I am not sure if the is.na() function would work here, as the values are not NA. If I convert my dataset into a matrix, and after searching for '?' , replace it with 0, would that help?
I tried this code:
datafile <- sapply(datafile, function(y){if (y=='?') 0 else y})
after this I saved the file as a text file, but the ? didn't go away.
You don't even need to convert to a matrix. As Ben Bolker said, your best option is to use na.strings when reading in the file.
If the data frame is not coming from a file, you can directly do:
df[df=="?"] <- 0
You have to remember though that anything containing character might be converted to a factor. If that's the case, you have to convert those factors to character. Ben gives you a brute force option, here's a more gentle approach:
# check which variables are factors
isfactor <- sapply(df, is.factor)
# convert them to character
# I use lapply bcs that returns a list, and I use the
# list-like selection of "elements" (variables) to replace
# the variables
df[isfactor] <- lapply(df[isfactor], as.character)
So if you put everything together, you get:
df <- data.frame(
a = c(1,5,3,'?',4),
b = c(3,'?','?',3,2)
)
isfactor <- sapply(df, is.factor)
df[isfactor] <- lapply(df[isfactor], as.character)
df[df=="?"] <- 0
df
It depends whether you have other NA values in your data set. If not, almost certainly the easiest way to do this is to use the na.strings= argument to read.(table|csv|cv2|delim), i.e. read your data with something like dd <- read.csv(...,na.strings=c("?","NA"). Then
dd[is.na(dd)] <- 0
If for some reason you don't have control of this part of the process (e.g. someone handed you a .rda file and you don't have the original CSV), then it's a bit more tedious -- you need
which.qmark <- which(x=="?")
x <- suppressWarnings(as.numeric(as.character(x)))
x[which.qmark] <- 0
(This version also works if you have both ? and other NA values in your data)
I recently had a problem in which everytime I read a csv file containing a table with values, R read it as a list format instead of numeric. As no thread provided me the entire answer for my situation, once I was able to make it run I decided to include here the script that worked for me in hope that it is useful to someone. Here it is, with some description and some options in case you need it:
(1) Read the data from a csv file.
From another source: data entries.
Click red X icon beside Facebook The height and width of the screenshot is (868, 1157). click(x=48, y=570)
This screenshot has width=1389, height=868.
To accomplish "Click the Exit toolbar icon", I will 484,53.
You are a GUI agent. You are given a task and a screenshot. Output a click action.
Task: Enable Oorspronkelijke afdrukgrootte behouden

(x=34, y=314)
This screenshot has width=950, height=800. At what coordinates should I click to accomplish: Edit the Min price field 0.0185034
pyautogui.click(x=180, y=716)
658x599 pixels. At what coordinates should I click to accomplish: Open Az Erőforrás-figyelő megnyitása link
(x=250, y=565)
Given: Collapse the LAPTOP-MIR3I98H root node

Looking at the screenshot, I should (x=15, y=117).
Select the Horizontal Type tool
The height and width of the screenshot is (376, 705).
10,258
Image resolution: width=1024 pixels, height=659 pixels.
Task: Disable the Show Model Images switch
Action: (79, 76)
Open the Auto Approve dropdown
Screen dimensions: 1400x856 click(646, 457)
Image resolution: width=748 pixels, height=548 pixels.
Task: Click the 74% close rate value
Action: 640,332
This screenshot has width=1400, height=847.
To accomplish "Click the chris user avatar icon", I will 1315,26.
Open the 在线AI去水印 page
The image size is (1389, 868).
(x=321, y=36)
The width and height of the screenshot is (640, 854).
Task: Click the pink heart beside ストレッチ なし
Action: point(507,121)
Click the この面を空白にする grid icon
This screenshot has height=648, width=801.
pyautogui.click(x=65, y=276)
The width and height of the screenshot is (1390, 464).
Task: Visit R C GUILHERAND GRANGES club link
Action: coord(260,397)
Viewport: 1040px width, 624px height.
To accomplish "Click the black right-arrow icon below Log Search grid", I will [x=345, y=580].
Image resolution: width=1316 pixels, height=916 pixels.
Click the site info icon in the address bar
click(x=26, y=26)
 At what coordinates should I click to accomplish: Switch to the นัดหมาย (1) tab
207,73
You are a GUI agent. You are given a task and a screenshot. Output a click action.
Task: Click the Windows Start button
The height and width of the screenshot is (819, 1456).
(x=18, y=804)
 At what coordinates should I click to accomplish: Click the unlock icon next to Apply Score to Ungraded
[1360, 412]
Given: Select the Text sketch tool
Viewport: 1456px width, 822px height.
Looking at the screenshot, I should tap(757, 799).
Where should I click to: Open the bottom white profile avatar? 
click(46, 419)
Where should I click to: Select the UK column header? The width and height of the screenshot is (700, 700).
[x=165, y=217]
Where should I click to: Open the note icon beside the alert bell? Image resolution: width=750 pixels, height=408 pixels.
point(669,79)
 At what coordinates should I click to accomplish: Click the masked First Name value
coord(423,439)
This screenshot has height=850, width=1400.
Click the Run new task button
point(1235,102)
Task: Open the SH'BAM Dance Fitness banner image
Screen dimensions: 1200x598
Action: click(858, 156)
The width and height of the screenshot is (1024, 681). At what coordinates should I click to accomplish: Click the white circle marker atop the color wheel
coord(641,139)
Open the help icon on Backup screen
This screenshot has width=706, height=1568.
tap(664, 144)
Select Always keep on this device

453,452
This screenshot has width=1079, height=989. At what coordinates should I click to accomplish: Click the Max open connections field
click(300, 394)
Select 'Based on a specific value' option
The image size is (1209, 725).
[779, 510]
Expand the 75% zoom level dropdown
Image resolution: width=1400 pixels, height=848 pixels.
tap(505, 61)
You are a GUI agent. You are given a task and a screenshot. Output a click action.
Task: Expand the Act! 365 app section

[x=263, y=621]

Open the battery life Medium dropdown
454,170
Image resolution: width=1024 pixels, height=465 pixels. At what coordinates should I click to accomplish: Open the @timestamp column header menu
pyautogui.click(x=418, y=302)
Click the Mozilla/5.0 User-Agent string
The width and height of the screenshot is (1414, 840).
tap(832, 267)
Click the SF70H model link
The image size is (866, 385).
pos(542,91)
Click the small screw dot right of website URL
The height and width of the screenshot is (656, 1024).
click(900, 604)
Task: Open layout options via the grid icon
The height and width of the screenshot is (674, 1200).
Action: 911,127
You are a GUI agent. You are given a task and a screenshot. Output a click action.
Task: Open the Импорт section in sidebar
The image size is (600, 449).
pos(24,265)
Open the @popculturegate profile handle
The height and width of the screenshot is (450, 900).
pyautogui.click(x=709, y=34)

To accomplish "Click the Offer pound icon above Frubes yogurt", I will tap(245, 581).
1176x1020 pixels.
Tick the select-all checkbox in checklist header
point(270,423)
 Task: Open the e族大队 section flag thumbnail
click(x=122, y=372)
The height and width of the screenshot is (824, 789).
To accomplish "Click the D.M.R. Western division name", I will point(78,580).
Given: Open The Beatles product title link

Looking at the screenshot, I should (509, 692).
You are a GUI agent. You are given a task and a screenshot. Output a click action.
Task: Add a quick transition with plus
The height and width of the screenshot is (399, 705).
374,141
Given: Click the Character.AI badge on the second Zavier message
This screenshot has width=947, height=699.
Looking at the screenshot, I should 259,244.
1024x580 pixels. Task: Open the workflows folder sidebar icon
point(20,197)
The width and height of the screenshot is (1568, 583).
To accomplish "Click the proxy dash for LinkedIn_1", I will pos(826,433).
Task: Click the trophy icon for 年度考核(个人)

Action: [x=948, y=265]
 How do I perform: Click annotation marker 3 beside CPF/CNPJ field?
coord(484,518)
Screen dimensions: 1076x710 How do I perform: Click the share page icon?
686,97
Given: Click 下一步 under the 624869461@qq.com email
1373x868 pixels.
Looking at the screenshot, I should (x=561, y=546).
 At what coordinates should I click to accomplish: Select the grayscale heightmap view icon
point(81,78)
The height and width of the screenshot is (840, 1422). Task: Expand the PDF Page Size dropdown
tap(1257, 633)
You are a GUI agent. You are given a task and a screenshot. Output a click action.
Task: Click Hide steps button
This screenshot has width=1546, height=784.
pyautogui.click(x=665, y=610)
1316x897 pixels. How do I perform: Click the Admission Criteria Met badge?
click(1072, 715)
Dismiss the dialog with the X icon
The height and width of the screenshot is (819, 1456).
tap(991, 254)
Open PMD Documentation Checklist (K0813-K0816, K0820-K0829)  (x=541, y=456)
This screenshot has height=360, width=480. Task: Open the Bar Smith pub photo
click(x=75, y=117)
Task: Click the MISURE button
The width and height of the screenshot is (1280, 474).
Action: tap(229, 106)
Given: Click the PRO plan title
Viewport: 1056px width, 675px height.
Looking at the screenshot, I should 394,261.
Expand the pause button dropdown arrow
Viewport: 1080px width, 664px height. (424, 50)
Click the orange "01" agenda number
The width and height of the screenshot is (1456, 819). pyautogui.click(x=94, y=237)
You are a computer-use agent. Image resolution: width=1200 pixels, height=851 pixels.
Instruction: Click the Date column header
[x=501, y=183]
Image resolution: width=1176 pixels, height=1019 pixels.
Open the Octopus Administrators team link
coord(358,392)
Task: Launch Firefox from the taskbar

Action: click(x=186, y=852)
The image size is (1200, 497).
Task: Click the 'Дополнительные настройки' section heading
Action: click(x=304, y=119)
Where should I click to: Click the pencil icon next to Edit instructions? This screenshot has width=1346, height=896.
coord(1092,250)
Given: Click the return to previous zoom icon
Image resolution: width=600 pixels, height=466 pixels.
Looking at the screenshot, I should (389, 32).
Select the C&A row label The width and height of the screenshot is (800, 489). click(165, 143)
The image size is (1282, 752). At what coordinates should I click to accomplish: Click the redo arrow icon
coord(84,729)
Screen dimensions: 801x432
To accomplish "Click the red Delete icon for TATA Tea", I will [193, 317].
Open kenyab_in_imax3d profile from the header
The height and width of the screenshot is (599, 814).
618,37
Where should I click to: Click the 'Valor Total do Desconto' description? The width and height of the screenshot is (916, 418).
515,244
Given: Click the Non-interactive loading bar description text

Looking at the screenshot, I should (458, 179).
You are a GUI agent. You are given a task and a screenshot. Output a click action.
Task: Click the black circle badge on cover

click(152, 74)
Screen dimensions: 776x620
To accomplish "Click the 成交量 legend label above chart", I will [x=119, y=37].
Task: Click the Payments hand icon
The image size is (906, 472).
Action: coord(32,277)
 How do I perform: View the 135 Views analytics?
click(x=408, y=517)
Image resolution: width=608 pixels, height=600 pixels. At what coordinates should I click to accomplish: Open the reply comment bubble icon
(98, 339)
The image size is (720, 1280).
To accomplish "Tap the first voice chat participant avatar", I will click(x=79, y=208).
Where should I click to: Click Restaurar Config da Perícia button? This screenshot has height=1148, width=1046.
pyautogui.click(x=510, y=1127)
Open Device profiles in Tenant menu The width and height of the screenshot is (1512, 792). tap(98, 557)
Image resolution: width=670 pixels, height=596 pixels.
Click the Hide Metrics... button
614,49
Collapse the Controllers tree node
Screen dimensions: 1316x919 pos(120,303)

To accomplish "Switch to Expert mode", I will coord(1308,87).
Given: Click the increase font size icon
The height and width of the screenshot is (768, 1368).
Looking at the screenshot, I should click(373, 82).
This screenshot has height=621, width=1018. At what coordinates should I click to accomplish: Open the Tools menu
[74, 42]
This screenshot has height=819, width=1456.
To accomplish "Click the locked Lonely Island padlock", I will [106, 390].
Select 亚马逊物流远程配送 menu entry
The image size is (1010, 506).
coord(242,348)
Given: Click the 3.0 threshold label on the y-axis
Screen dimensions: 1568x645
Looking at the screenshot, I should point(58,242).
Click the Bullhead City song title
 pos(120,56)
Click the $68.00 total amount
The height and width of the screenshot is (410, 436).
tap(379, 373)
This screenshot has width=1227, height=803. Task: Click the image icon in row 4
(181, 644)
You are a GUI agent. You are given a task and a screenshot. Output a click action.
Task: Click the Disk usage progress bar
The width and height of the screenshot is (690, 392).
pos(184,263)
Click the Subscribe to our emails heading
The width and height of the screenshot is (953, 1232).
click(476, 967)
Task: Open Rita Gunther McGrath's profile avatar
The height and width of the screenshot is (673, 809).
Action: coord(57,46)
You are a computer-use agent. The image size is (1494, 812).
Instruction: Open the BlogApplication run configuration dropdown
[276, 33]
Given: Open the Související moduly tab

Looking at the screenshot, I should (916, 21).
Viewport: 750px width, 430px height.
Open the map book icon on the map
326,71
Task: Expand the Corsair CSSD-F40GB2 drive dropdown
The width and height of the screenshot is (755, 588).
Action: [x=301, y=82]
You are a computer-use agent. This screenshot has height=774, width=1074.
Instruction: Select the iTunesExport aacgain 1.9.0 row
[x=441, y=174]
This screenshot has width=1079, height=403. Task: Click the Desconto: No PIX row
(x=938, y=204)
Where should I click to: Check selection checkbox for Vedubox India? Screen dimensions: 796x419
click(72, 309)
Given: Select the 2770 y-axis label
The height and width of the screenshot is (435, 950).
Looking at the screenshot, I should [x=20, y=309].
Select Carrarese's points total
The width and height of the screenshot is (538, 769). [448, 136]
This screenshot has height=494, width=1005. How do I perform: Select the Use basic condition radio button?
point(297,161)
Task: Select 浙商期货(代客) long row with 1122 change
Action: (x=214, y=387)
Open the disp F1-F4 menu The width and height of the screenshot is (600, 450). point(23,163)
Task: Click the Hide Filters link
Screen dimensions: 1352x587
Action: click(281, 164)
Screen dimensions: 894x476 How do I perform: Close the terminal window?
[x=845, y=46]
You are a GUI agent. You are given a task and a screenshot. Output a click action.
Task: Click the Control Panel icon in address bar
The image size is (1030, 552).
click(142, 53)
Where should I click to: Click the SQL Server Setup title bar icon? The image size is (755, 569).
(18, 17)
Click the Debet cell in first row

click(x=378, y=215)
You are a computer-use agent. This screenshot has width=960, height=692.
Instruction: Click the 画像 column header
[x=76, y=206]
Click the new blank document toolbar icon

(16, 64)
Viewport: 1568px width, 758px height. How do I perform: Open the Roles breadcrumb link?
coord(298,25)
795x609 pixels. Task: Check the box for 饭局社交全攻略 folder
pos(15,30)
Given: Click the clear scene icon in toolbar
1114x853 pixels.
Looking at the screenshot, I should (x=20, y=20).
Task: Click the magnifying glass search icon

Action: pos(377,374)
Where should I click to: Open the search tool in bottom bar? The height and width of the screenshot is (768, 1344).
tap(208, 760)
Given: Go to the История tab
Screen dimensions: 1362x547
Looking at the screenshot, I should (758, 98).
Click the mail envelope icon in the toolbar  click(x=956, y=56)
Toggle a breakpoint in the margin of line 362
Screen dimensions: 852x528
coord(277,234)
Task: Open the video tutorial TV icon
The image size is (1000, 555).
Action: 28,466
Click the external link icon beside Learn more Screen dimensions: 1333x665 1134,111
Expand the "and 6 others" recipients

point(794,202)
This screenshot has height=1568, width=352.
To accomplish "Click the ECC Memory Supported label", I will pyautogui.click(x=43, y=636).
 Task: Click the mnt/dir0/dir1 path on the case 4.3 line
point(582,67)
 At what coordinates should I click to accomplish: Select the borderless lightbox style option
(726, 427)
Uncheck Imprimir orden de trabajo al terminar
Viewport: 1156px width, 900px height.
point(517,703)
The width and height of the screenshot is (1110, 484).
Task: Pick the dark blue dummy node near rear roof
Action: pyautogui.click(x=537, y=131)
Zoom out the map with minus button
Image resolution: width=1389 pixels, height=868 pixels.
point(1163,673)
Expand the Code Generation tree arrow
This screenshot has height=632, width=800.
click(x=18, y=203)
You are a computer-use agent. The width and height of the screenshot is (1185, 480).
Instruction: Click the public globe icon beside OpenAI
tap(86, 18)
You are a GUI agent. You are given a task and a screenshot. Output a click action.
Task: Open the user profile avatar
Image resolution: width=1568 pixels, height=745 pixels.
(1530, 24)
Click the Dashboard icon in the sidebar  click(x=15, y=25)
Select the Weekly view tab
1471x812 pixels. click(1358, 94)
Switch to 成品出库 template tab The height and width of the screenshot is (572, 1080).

Here the file has no header, so I put F, if yours have a header, then change it to T.
data <- read.csv("folder_path/data_file.csv", header=F)
(1.a) Note: If you get a warning that says "incomplete final line found by readTableHeader", that means that R did not find an end-of-file symbol. Just put an extra empty line at the end in the csv file and the message will not show up again.
(2) You can check that the data is in list format (if it is numeric, then you are all set and don't need this procedure at all!) with the mode command.
mode(data)
(3) Initialize a matrix (as NA) where you want the data in numeric format, using the dimensions of data.
dataNum <- matrix(data = NA, nrow = dim(data)[1], ncol = dim(data)[2])
(4) OPTIONAL: If you want to add names to your columns and/or rows, you could use one if these options.
(4a) Add names to the columns and rows, assuming that each have similar information, in other words you want the names to be col_1, col_2, ... and row_1, row_2, ...
colnames(dataNum) <- colnames(dataNum, do.NULL = F, prefix = "col_")
rownames(dataNum) <- rownames(dataNum, do.NULL = F, prefix = "row_")
(4b) If you want different names for each column and each row, then use this option instead and add all the names by hand.
colnames(dataNum) <- c("col_name_1", "col_name_2")
rownames(dataNum) <- c("row_name_1", "row_name_2")
(5) Transform the data from list to numeric form and put it in the matrix dataNum.
for (i in 1:dim(data)[2]) {
dataNum[,i] <- c(as.numeric(data[[i]]))
}
(6) You can check that the matrix is in numeric format with the mode command.
mode(dataNum)
(7) OPTIONAL: In case you would like to transpose the matrix, you can use the following instruction.
dataNum <- t(dataNum)
Here is a shorter/faster way to turn your data.frame into a numeric matrix:
data <- data.matrix(data)
There is also
data <- as.matrix(data)
but one important difference is if your data contains a factor or character column: as.matrix will coerce everything into a character matrix while data.matrix will always return a numeric or integer matrix.
data <- data.frame(
logical = as.logical(c(TRUE, FALSE)),
integer = as.integer(c(TRUE, FALSE)),
numeric = as.numeric(c(TRUE, FALSE)),
factor = as.character(c(TRUE, FALSE))
)
data.matrix(data)
# logical integer numeric factor
# [1,] 1 1 1 2
# [2,] 0 0 0 1
as.matrix(data)
# logical integer numeric factor
# [1,] " TRUE" "1" "1" "TRUE"
# [2,] "FALSE" "0" "0" "FALSE"